- [Source text]
****************************************

Education key in fight against medical snooping
Breaches ‘almost unavoidable’ in era of electronic records, privacy commissioner says
The latest case of medical record snooping uncovered in Ontario — in which at least six Mississauga patients had their files probed — highlights the ongoing challenge to protect patient privacy in the digital age, the province’s privacy commissioner says.
Since formally assuming the role in 2015 — in the midst of controversies over a spate of snooping incidents across the province — Ontario privacy commissioner Brian Beamish has emphasized stiffer punishments for what he calls “higherend cases.”
That’s why five of the six snooping cases that have been referred to the attorney general for breaking the province’s health privacy legislation have occurred on Beamish’s watch.
“Snooping was a continuing, recurring problem, and we started to think: what else can we do to reinforce that this is unacceptable?” Beamish told the Star in an interview.

****************************************

- [Dataset excerpt]
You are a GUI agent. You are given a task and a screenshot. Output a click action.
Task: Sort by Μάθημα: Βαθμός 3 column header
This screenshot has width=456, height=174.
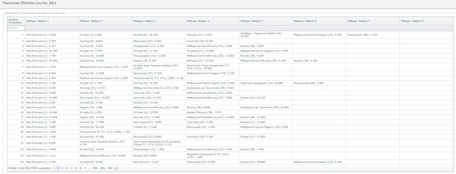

****************************************

- [Questions]
A: In the article on medical snooping, why have five of the six snooping cases referred to the attorney general occurred on Beamish's watch? Answer in one to three sentences.
B: Copy the article on medical snooping word for word, from "That’s why five" up to and including "on Beamish’s watch.".

- [Answers for this exercise]
A: Since formally becoming Ontario's privacy commissioner in 2015, Brian Beamish has emphasized stiffer punishments for what he calls "higherend cases." The article gives this as the reason five of the six referred cases happened during his tenure.

B:
That’s why five of the six snooping cases that have been referred to the attorney general for breaking the province’s health privacy legislation have occurred on Beamish’s watch.